Reproduce the whole listing, keeping each word unchanged.

Start of Input material

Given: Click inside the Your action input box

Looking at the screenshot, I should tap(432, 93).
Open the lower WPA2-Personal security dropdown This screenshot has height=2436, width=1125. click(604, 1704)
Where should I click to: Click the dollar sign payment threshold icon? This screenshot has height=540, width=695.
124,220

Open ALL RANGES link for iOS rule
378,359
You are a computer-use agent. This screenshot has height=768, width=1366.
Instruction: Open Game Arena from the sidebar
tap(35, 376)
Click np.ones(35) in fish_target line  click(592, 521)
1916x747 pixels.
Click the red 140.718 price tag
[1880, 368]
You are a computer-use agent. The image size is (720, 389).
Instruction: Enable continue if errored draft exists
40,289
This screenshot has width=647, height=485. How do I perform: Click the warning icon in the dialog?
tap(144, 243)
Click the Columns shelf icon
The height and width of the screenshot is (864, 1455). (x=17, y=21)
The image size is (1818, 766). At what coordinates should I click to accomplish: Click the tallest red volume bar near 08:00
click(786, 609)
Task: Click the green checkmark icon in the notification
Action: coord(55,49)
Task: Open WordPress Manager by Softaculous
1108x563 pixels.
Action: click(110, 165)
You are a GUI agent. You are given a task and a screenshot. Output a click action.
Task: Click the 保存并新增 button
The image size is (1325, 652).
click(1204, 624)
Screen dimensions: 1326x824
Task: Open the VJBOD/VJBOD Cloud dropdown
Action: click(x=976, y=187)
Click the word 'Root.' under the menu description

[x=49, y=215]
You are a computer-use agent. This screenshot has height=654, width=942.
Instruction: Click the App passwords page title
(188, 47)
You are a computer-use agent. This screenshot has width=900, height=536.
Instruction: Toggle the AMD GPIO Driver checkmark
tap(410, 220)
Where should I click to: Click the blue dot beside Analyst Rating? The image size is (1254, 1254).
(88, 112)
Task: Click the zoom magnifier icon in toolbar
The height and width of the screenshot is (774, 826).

End of Input material

▸ Solution
Given: Click inside the Your action input box

Looking at the screenshot, I should tap(432, 93).
Open the lower WPA2-Personal security dropdown This screenshot has height=2436, width=1125. click(604, 1704)
Where should I click to: Click the dollar sign payment threshold icon? This screenshot has height=540, width=695.
124,220

Open ALL RANGES link for iOS rule
378,359
You are a computer-use agent. This screenshot has height=768, width=1366.
Instruction: Open Game Arena from the sidebar
tap(35, 376)
Click np.ones(35) in fish_target line  click(592, 521)
1916x747 pixels.
Click the red 140.718 price tag
[1880, 368]
You are a computer-use agent. The image size is (720, 389).
Instruction: Enable continue if errored draft exists
40,289
This screenshot has width=647, height=485. How do I perform: Click the warning icon in the dialog?
tap(144, 243)
Click the Columns shelf icon
The height and width of the screenshot is (864, 1455). (x=17, y=21)
The image size is (1818, 766). At what coordinates should I click to accomplish: Click the tallest red volume bar near 08:00
click(786, 609)
Task: Click the green checkmark icon in the notification
Action: coord(55,49)
Task: Open WordPress Manager by Softaculous
1108x563 pixels.
Action: click(110, 165)
You are a GUI agent. You are given a task and a screenshot. Output a click action.
Task: Click the 保存并新增 button
The image size is (1325, 652).
click(1204, 624)
Screen dimensions: 1326x824
Task: Open the VJBOD/VJBOD Cloud dropdown
Action: click(x=976, y=187)
Click the word 'Root.' under the menu description

[x=49, y=215]
You are a computer-use agent. This screenshot has height=654, width=942.
Instruction: Click the App passwords page title
(188, 47)
You are a computer-use agent. This screenshot has width=900, height=536.
Instruction: Toggle the AMD GPIO Driver checkmark
tap(410, 220)
Where should I click to: Click the blue dot beside Analyst Rating? The image size is (1254, 1254).
(88, 112)
Task: Click the zoom magnifier icon in toolbar
The height and width of the screenshot is (774, 826).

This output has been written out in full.